▶ Activity
Please keep to the lines below from the one with "[Одноклассники] (77, 2563)" through the one with "Image resolution: width=432, height=2576.", and restate them word for word, ends included.

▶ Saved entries
--

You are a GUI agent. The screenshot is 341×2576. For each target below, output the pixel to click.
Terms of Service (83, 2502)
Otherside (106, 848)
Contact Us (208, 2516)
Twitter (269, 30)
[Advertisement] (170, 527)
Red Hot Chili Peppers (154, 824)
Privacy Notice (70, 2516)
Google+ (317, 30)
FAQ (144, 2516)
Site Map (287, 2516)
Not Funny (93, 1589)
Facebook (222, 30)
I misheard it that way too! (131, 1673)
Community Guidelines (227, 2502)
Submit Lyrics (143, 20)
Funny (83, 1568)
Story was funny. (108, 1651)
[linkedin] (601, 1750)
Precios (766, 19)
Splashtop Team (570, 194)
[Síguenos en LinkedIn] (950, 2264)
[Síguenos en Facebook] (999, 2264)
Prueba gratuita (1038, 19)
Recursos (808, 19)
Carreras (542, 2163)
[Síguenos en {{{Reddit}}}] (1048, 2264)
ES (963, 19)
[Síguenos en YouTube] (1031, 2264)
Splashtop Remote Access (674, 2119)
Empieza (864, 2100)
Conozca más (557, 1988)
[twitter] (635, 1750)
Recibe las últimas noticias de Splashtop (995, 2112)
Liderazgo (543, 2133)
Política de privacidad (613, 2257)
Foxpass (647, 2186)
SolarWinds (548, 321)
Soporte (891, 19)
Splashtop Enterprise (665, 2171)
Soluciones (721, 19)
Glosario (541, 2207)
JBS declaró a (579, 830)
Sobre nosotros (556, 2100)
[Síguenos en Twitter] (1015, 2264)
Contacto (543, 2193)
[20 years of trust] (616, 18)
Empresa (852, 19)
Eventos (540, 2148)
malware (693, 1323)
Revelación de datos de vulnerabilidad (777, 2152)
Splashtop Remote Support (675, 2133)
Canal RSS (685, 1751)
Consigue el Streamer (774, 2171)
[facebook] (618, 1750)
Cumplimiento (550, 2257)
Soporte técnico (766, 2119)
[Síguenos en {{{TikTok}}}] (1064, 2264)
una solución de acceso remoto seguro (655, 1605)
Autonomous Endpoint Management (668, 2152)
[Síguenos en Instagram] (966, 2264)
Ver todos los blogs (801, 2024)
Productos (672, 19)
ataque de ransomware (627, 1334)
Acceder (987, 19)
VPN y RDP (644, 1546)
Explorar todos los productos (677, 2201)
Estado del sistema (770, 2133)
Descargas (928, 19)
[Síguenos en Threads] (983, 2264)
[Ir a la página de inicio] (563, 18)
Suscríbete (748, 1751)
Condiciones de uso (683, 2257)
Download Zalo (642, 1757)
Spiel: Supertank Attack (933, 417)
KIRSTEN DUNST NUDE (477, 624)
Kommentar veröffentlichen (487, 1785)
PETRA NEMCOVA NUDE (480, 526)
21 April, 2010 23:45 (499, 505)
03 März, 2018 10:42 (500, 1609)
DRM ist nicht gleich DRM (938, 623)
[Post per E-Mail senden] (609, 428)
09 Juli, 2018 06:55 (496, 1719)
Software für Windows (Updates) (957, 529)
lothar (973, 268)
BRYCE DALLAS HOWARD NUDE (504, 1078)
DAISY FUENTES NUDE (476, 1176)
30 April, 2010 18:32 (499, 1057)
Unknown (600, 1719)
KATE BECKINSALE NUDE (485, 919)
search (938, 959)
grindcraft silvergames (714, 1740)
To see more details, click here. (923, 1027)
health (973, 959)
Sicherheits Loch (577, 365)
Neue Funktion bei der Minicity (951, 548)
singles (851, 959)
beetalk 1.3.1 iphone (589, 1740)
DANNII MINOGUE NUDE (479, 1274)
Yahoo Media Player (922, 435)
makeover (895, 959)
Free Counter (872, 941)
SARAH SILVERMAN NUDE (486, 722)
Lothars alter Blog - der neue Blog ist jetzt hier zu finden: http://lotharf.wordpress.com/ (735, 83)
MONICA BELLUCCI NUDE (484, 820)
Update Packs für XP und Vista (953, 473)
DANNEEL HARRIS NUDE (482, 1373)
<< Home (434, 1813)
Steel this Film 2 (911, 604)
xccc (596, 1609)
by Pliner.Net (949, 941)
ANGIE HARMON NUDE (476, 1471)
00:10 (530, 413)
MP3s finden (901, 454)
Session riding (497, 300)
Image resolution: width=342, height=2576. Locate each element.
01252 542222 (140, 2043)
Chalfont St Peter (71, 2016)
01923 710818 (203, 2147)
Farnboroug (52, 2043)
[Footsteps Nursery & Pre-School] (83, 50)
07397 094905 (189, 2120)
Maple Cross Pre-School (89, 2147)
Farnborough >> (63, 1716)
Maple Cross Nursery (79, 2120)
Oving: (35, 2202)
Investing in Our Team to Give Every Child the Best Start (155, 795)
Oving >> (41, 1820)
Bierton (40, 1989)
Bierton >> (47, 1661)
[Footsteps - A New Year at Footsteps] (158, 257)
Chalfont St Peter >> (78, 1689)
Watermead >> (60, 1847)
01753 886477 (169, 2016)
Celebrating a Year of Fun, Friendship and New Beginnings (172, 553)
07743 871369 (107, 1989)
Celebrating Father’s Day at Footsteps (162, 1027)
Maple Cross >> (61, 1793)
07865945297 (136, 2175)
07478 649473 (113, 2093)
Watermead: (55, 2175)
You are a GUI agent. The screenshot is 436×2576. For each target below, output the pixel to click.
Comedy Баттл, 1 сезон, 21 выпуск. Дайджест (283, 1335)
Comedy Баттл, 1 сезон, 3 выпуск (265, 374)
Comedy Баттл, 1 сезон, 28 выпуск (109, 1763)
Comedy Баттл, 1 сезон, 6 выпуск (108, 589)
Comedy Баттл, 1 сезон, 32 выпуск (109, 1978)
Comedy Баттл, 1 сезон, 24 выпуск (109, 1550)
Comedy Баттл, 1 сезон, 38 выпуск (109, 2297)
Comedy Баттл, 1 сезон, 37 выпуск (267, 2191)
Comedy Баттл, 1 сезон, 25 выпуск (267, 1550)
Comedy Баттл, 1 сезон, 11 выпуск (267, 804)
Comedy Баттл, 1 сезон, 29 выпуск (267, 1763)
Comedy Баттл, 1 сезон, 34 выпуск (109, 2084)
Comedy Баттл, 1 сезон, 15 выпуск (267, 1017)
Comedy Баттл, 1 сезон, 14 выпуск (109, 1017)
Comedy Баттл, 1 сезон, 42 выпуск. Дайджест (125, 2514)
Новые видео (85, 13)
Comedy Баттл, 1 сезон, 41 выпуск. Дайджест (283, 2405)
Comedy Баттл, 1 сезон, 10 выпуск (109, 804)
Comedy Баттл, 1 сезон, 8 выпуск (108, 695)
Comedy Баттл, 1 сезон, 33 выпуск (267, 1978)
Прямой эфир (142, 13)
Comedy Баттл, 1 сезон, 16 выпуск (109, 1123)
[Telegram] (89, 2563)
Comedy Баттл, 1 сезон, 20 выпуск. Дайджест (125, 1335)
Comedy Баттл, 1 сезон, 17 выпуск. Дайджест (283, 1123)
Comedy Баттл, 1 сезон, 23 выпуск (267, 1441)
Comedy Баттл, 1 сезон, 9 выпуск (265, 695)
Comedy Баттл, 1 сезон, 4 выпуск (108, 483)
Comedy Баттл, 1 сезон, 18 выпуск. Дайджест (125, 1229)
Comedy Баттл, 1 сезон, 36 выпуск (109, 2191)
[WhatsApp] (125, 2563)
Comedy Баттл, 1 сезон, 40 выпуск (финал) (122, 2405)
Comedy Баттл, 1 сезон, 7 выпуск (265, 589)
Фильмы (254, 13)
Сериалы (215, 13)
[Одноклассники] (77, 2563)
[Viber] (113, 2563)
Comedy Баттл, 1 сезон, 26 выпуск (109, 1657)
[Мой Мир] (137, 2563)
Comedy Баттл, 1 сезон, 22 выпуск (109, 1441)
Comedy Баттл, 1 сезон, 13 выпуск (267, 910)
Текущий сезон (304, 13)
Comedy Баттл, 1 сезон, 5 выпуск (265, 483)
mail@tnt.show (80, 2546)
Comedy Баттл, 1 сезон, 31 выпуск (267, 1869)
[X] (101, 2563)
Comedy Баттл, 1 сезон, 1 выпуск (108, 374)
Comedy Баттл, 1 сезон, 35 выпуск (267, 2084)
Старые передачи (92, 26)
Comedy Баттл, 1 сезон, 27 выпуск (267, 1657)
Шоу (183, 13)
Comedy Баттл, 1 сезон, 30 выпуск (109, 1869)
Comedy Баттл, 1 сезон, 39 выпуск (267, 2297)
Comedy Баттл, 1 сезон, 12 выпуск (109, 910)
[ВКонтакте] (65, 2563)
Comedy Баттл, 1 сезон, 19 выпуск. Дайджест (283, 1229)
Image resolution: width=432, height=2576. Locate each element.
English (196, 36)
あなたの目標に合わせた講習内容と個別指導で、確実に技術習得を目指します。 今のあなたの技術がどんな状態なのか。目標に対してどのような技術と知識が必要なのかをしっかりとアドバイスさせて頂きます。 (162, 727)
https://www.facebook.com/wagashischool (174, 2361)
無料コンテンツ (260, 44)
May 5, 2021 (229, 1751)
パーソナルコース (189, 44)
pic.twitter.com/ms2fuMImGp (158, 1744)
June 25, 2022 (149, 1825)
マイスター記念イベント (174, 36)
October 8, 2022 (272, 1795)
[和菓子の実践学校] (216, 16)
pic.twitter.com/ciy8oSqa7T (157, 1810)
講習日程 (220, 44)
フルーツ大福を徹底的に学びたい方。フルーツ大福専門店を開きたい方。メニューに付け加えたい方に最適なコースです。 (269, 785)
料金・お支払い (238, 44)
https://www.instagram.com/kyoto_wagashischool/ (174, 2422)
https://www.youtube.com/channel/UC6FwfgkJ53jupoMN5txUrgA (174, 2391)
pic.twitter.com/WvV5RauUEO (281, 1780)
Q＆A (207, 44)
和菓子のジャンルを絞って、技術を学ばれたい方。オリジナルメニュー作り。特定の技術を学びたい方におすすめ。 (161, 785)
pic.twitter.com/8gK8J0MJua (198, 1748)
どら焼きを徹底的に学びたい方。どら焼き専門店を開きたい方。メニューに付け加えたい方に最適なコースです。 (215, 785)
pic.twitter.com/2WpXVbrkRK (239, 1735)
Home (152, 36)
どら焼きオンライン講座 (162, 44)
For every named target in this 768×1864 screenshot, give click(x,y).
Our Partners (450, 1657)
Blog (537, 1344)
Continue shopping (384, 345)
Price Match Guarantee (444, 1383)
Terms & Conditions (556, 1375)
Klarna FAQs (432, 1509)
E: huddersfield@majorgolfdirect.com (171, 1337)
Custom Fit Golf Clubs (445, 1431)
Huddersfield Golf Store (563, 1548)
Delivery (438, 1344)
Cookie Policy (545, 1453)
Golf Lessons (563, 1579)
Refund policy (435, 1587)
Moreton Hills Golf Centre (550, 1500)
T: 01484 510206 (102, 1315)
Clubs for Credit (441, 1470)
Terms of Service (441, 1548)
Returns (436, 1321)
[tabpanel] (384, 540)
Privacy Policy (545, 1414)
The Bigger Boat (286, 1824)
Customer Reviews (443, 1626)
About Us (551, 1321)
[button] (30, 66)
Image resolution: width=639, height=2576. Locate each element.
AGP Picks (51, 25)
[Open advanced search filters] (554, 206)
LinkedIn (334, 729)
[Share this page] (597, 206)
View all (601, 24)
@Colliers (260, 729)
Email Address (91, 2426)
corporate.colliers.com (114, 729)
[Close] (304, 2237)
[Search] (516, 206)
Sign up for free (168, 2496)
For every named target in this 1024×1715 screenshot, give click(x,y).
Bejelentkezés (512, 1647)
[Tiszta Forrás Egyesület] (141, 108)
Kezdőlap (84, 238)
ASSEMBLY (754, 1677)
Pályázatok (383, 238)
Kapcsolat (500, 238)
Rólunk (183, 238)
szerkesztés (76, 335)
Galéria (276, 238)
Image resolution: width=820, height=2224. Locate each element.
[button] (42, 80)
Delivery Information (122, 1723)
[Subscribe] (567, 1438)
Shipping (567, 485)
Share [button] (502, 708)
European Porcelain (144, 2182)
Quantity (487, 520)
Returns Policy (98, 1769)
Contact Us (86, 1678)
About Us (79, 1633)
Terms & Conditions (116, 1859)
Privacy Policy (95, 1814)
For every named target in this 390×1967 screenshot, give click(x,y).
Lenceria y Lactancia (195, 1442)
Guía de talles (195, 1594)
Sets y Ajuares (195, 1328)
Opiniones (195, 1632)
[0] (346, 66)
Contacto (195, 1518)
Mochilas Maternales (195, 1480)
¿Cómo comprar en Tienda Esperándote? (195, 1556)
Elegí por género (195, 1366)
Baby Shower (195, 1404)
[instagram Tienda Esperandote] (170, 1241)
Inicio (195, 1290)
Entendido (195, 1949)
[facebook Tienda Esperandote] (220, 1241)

--

▶ Exercise output
[Одноклассники] (77, 2563)
[Viber] (113, 2563)
Comedy Баттл, 1 сезон, 26 выпуск (109, 1657)
[Мой Мир] (137, 2563)
Comedy Баттл, 1 сезон, 22 выпуск (109, 1441)
Comedy Баттл, 1 сезон, 13 выпуск (267, 910)
Текущий сезон (304, 13)
Comedy Баттл, 1 сезон, 5 выпуск (265, 483)
mail@tnt.show (80, 2546)
Comedy Баттл, 1 сезон, 31 выпуск (267, 1869)
[X] (101, 2563)
Comedy Баттл, 1 сезон, 1 выпуск (108, 374)
Comedy Баттл, 1 сезон, 35 выпуск (267, 2084)
Старые передачи (92, 26)
Comedy Баттл, 1 сезон, 27 выпуск (267, 1657)
Шоу (183, 13)
Comedy Баттл, 1 сезон, 30 выпуск (109, 1869)
Comedy Баттл, 1 сезон, 39 выпуск (267, 2297)
Comedy Баттл, 1 сезон, 12 выпуск (109, 910)
[ВКонтакте] (65, 2563)
Comedy Баттл, 1 сезон, 19 выпуск. Дайджест (283, 1229)
Image resolution: width=432, height=2576. Locate each element.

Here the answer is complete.